A significant benefit is the long-term investment which comes from preparing for the event. Ghana as a country and the host cities will have a legacy of improved sporting venues. Also, cities will usually have to invest in infrastructure and transport to cater for an influx of tourists.
Let’s not forget that hosting the 2008 AFCON left Ghana with a great deal of positives including having numerous training pitches across the country, which today, have become the home grounds for many Division One and Two clubs. The four host cities are still reaping from the benefits of hosting the AFCON 9 years ago.
Apart from that, we had two more stadia (Tamale and Essipong) constructed with the existing two (Kumasi and Accra) upgraded to modern standards. For sure, these facilities wouldn’t have been in place if Ghana had not hosted the 2008 AFCON. So why do we behave as if it will be a curse to host CHAN?
I have still been struggling to understand why some hold the assertion that Ghana must not bid because we are not prepared in terms of facilities. This is a crystal demonstration of ignorance and the mere fact that those making such claims do not even know what it takes to host the CHAN.

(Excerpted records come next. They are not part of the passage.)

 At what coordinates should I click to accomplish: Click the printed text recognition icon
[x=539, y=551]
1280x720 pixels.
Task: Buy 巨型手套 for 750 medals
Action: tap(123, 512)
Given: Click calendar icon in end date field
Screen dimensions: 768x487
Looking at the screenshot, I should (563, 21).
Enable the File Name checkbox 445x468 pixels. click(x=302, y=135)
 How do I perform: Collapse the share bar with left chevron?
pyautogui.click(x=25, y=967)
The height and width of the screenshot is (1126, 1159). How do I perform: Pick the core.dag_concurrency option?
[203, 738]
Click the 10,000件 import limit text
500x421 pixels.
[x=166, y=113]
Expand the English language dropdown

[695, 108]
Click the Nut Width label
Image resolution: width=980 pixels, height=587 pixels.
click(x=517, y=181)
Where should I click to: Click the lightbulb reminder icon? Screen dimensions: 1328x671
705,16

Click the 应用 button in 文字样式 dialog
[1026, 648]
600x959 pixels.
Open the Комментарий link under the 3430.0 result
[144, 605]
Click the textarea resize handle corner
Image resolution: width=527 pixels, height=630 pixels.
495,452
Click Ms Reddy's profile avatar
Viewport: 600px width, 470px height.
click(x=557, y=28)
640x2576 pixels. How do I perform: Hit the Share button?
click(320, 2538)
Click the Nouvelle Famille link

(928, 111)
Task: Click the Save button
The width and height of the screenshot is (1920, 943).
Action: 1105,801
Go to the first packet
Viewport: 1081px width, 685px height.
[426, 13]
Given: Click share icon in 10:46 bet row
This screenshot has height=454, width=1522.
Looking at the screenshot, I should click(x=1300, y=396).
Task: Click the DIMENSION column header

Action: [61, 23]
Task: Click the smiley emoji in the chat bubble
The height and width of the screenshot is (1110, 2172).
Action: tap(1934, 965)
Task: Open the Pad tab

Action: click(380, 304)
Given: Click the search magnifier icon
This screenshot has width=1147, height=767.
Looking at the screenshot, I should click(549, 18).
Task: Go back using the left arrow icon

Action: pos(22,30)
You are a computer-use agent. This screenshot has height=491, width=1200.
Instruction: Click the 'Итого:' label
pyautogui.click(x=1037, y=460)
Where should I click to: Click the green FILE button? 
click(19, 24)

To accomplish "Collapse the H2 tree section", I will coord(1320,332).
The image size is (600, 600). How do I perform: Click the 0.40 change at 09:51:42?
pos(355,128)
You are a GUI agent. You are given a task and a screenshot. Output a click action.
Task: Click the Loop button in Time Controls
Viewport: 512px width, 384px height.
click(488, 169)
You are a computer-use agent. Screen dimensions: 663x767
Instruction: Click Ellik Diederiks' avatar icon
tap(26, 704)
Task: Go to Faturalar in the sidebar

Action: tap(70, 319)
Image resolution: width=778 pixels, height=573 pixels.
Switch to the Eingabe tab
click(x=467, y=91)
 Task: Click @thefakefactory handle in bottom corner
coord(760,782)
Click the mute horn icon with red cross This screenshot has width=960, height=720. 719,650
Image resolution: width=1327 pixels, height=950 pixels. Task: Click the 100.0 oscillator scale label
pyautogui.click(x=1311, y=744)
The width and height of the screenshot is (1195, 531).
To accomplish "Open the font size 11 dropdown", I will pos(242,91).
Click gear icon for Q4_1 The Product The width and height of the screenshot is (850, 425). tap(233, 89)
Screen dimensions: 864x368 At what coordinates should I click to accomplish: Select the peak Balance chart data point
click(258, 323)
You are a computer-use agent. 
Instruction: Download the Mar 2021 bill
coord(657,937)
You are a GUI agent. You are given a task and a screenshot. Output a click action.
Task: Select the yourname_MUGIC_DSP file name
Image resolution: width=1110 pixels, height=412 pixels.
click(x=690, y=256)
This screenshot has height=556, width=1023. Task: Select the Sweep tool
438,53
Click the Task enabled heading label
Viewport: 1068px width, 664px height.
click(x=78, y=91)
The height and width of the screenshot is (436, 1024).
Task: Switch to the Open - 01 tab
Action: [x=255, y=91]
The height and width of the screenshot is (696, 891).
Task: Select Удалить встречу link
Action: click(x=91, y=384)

With 16 countries participating in the tournament, all Ghana need is for 4 stadia to be available which are already in place – Cape Coast, Essipong, Tamale, Kumasi and Accra can all host the tournament. So what stops us from bidding?
Well, I know those kicking against the bid will argue that Essipong and Accra stadia are not in good shape which is fair. But that is the more reason why we must bid. Doing so will get these two stadia back to their feet and that will be a plus for us after the tourney. For training pitches, they are all over the place and hosting will not be a problem.
Hosting the tourney will also increase the profile of the host cities and lead to lasting economic benefits. For example, cities which host the CHAN can be assured of a persistent increase in recognition and tourism. When South Africa hosted the Rugby World Cup and later the Football World Cup in 2010, it was a defining moment in highlighting the new ‘post-apartheid’ South Africa.
This raised profile can be important for giving economic benefits, such as attracting tourists and business investment. The importance of this point depends on the particular city. For Tamale, the 2008 AFCON made a big difference to perceptions of a lot of people who had not visited the north before.
The several years of planning and investment will help create jobs and can revitalize depressed cities. This was an important claim of the 2008 AFCON - choosing a site in Essipong, which at the time was relatively depressed. Jobs were created in the process. The rate of unemployment in the system will obviously go down with hosting such tournaments.
The CHAN will see a surge in visitors, athletes and media. This will provide an increase in spending and injection of money into the local economy. However, this injection of money, will only be short-term (a few weeks) and make little overall impact on the wider economy.
The tourism industry will boom while hotels are bound to make huge gains. You don’t need a rocket scientist to tell you hosting the tournament will be hugely significant to the country. It is only a nation wrecker who will kick against Ghana’s bid for the tournament.
Beside the infrastructure and economic advantages of the tournament, it will also help in cultivating the culture of stadium attendance among Ghanaians. We have complained overly at low attendance at match venues during league matches on numerous occasions but hosting an international tournament has the advantage of establishing the habit of attending matches in spectators will be a rippling effect if Ghana hosts the tournament.
Finally, the psychological merit that accompanies such tournaments because of the excitement it comes with can’t only be explained by psychologists but the average Ghanaian will be able to enumerate them. Stress management is just one of the therapies that can be afforded by the tournament.
It is often easy to find reasons not to host a major sporting event, too much debt, more important priorities. But, a major sporting event can create enthusiasm and excitement for such an event. It can help promote uptake of sport which has lasting benefits for the nation’s health. Also, a major sporting event can lead to a rise in volunteerism which promotes civic virtues.
In my opinion, the Ghana FA must assure government that we can host the tourney and encourage the state to officially bid. This will be hugely beneficial to the country.